** TEXT follows **

For many people he was like a guru. He had an encyclopaedic knowledge of anthroposophy (and was also well-versed in Gurdjieff, Sufism and has personally knew John Godolphin Bennett who supported both of these movements and a variety of other spitiritual movements). I then remained a close friend and collaborator for many years. I attended study groups in his house in Islington in London and subsequently at his house in Forest Row where he worked as a science teacher for a number of years at Michael Hall school. I lodged in the Forest Row house for a few months and distinctly remember the succession of people coming to see John for spiritual counsel and advice. I was personally so impressed that I thought he should be one of the leaders of the Anthroposophical Society. He did in fact join the governing council of the Society for a short time. But he was not able unfortunately to make a strong impact. He never pushed himself forward in such environments. He had no personal ambition to have power and influence.
In the 1980s he formed a new group called the Karma Reseach Group. I became involved, went on 'book safaris' with him in East Sussex to find biographies of people who Rudolf Steiner speaks about in the karma lectures to attempt to verify and develop further the insights of Rudolf Steiner on the subject of karma and reincarnation. We started with Haroun al Raschid who Steiner said later reincarnated as Lord Bacon of Verulam (John) and his Counsellor who he said reincarnated as Amos Comenius. We matched their biographies from different incarntions to see if they matched. We then moved on to others. He was supportive when I began my own public lecturing under the auspices of the Group along with John at Rudolf Steiner House.
As I 'went into the wilderness' to pursue my new career as a counsellor and psychotherapist in the mainstream from the late 1980s our paths diverged and we only connected on the fringes of our lives from time to time. Yet he remained in my heart as the man who introduced me to esoteric anthroposophy. As such he is still a very strong influence in my life. It is appropriate that I am writing this in the middle of the impact of Covid-19 on 1 December 2020 as the esoteric aspects of anthroposophy are invaluable for me in dealing with this situation. Thank you John. You certainly made a contribution to preparing me for these difficult times by setting me off on the path of anthroposophic esotericism. You are undoubtedly a Michaelic brother for eternity beyond space and time, life and death.

** End of TEXT **
** DATA FOR REVIEW follows **

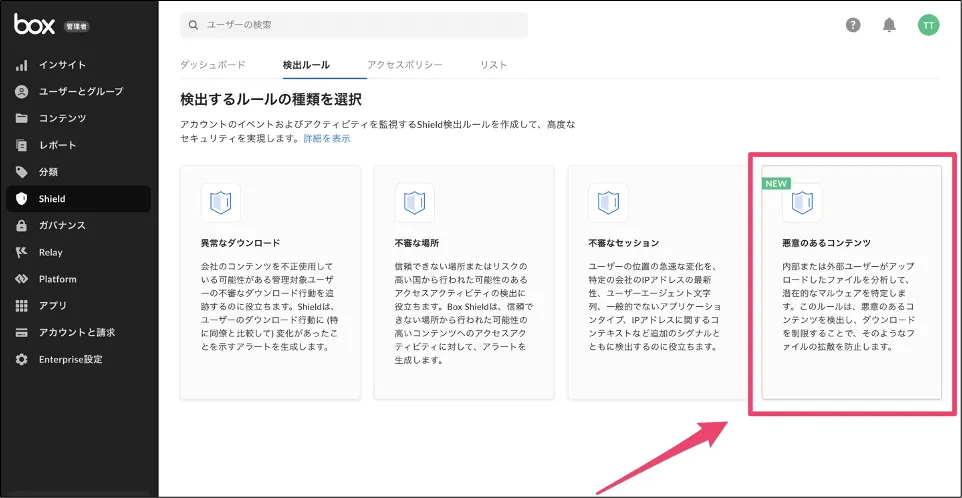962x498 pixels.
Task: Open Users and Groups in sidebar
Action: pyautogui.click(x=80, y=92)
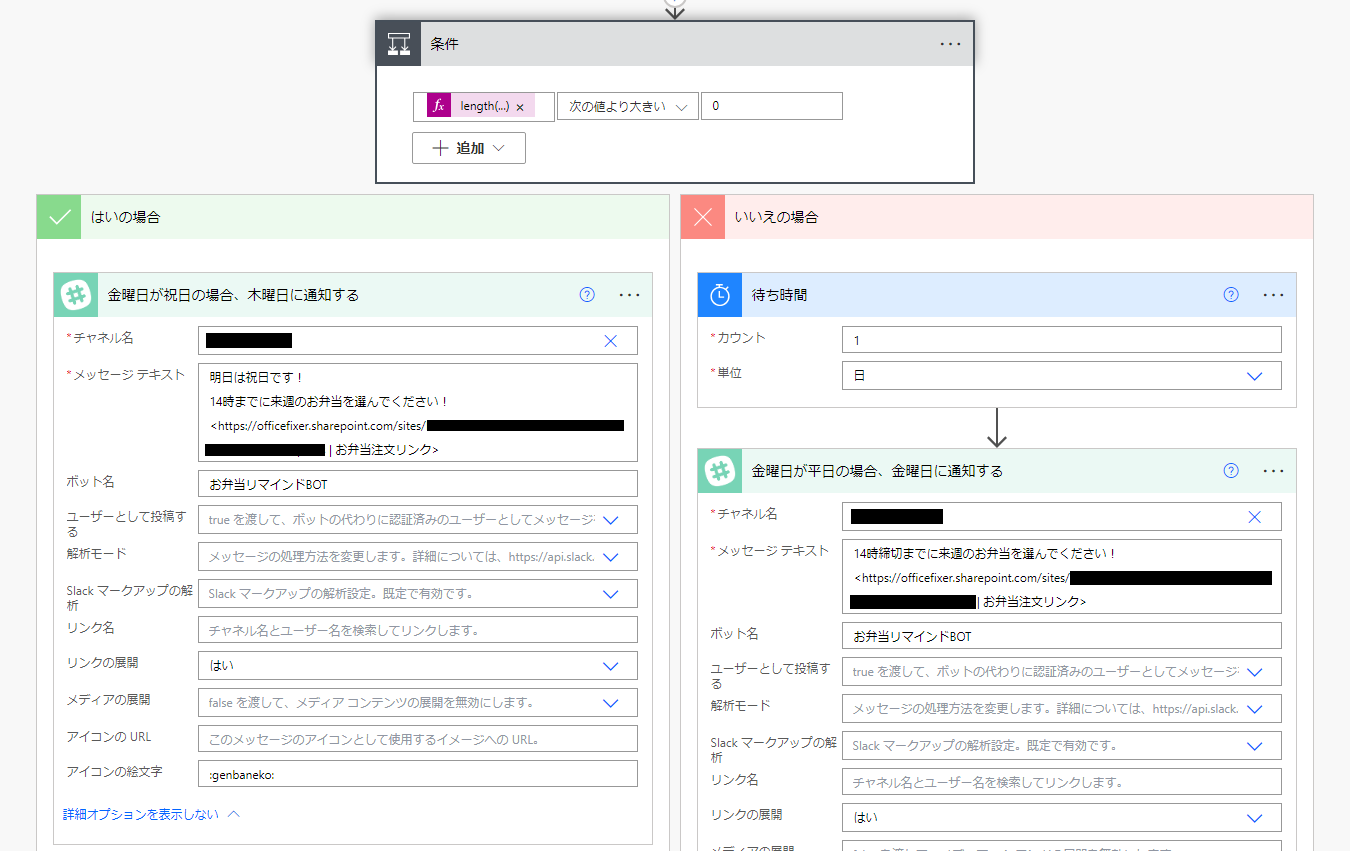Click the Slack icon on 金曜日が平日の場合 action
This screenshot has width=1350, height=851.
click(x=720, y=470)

** End of DATA FOR REVIEW **

(USING THE INFORMATION):
a – In the tribute to John, what subject did John teach at Michael Hall school?
b – Edit the tribute to John, starting with "As I 'went into" and going on through "life and death.", so that "heart" becomes "thoughts".
c – Do these statements agree with the tribute to John? (i) John served on the governing council of the Anthroposophical Society for a short time. (ii) The study groups were held only at John's house in Forest Row. (iii) The tribute was written on 1 December 2020.

(ANSWERS TO THE EXERCISES):
a – Science.

b –
As I 'went into the wilderness' to pursue my new career as a counsellor and psychotherapist in the mainstream from the late 1980s our paths diverged and we only connected on the fringes of our lives from time to time. Yet he remained in my thoughts as the man who introduced me to esoteric anthroposophy. As such he is still a very strong influence in my life. It is appropriate that I am writing this in the middle of the impact of Covid-19 on 1 December 2020 as the esoteric aspects of anthroposophy are invaluable for me in dealing with this situation. Thank you John. You certainly made a contribution to preparing me for these difficult times by setting me off on the path of anthroposophic esotericism. You are undoubtedly a Michaelic brother for eternity beyond space and time, life and death.

c –
(i) Yes: "He did in fact join the governing council of the Society for a short time."
(ii) No: "I attended study groups in his house in Islington in London and subsequently at his house in Forest Row"
(iii) Yes: "I am writing this in the middle of the impact of Covid-19 on 1 December 2020"